“It’s Not Great News”: A summary of the governor’s October 14 press conference

Governor Gina Raimondo and DOH director Dr. Nicole Alexander-Scott gave the weekly COVID press briefing today at 1pm.

First, the data since yesterday. Rhode Island saw 160 new COVID cases since yesterday. One hundred thirty-one people are in the hospital, 13 of those people are in the ICU, and four are on ventilators. DOH reports eight additional fatalities today, bringing the total number of COVID-related deaths to 1,147.

“It’s not great news,” the governor announced today. Rhode Island has seen gradual increases in a number of key metrics the state uses to assess transmission of the coronavirus. The percent positive rate is 2.7% for yesterday, the highest it’s been since August. Hospitalizations have doubled in the last four weeks. The hospital system still has plenty of capacity, but local healthcare system administrators are starting to get worried. As a result, the governor will be announcing more restrictions at a press conference tomorrow at 1pm. There will be no major changes to K-12 schools, retail or restaurants.

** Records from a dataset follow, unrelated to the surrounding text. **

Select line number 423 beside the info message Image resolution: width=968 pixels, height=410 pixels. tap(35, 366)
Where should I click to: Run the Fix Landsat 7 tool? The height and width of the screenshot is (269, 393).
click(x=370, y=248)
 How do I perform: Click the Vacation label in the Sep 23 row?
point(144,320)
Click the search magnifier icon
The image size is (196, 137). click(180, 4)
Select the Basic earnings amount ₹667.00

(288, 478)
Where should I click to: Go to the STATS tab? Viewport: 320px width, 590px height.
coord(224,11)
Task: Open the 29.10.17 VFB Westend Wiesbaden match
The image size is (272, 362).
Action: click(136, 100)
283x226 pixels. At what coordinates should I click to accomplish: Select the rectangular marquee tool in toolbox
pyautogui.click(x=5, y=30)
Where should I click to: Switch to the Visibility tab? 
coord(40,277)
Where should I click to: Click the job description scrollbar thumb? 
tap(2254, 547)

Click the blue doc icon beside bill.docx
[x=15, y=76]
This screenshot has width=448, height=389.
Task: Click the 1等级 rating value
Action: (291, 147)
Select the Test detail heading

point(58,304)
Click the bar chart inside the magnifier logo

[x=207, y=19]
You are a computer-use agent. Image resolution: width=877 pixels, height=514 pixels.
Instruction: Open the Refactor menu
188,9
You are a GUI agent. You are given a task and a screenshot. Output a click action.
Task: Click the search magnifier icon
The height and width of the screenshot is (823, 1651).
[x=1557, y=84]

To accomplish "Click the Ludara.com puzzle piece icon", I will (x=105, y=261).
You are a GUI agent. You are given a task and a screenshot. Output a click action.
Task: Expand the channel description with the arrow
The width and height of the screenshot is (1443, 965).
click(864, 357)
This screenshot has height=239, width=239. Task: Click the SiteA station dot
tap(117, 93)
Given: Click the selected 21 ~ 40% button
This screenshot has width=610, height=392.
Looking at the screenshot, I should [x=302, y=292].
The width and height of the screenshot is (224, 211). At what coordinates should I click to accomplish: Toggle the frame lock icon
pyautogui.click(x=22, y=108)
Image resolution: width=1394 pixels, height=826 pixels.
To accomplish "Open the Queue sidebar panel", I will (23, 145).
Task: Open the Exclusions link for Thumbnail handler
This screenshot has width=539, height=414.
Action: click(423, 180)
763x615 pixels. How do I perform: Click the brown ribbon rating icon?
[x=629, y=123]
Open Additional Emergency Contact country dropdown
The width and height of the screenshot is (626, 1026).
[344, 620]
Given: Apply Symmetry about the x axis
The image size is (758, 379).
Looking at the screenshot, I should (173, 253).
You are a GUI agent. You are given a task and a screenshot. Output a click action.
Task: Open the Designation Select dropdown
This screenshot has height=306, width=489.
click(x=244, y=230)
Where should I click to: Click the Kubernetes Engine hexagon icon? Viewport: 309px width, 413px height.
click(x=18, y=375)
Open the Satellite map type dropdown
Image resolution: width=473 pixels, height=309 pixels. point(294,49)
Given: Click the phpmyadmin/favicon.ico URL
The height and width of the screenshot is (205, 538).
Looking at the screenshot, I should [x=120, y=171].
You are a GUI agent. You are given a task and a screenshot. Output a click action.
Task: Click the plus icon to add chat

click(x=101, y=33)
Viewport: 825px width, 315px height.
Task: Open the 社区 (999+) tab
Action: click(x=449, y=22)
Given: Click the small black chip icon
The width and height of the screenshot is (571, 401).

“Bottom line is this: Let this be a wakeup call for Rhode Island,” said Raimondo. She referred to the example in Wisconsin. The governor explained that data patterns in RI and the rest of New England are looking similar to other states before those states saw big surges. “There was nothing to worry about until there was,” she said. Wisconsin, an example the governor detailed at length, saw small but consistent upticks in percent positive testing rates and hospitalizations.

The current upticks are not from large gatherings according to the governor. Upticks in spring and summer were driven by large gatherings. The governor today said the current upticks were from small gatherings. People who might not follow the rules with friends or close family, not distancing, handwashing, observing mask guidance, etc. 

Congregate settings, while still seeing deaths (deaths from COVID are still tied to age and underlying conditions), are seeing fewer cases; colleges and universities are seeing fewer cases; K-12 schools are still seeing fewer cases. “It’s not like letting kids work [on school] from home is the answer because [case numbers] it’s 50/50,” said the governor. According to contact tracing, the uptick in cases is coming from outside these areas, small gatherings of people bending the rules.

“Anytime you’re out of your house with people, wear a mask and keep your distance,” said Raimondo. According to the governor, it doesn’t matter if you’re visiting family or friends the next town over, you still need to be following the guidelines. Essentially, you should be following COVID regulations around anyone you don’t live with.

Raimondo today said anyone planning a Halloween party to cancel it. “If you’re making plans for Thanksgiving, think about not traveling,” she said. The governor acknowledged it would be difficult, but key to stop virus transmission. Specific announcements on new trick-or-treating restrictions will be announced tomorrow.

“We’ve gotten good at isolating people when we test positive,” said the governor. Contacts comply with state officials when quarantining after exposure to someone with COVID. The governor wants to ramp up asymptomatic testing, saying today it was key to the next phase of flattening any rise in cases.

In other announcements, the governor stated today Central Falls and Providence Public Schools would remain in their hybrid model for the rest of the semester. Metrics in the schools themselves have been good, but wider spread in their cities has the governor concerned. The Department of Commerce today announced additional relief to the state’s small business relief program, the Restore RI initiative. While only 20% of the money for the program has been awarded since its start two months ago, the governor said they were doubling the amount businesses could be eligible for. Eligibility has opened up to sole proprietors, non profits and childcare businesses.

Governor Raimondo also announced she would be getting tested weekly on Dr. Alexander-Scott’s recommendation. Within the next week state leaders are expected to roll out a new mandatory testing system for specific asymptomatic populations in order to obtain an accurate picture of community spread. One of the examples the governor gave when asked would be RIC/CCRI commuters getting tested weekly. The state can’t force people to get tested, Raimondo acknowledged, but the state will offer it. The state doesn’t intend to send cops to people’s houses if they have large gatherings, people have gotten lazy not malicious. State regulators will be cracking down on bars and other places.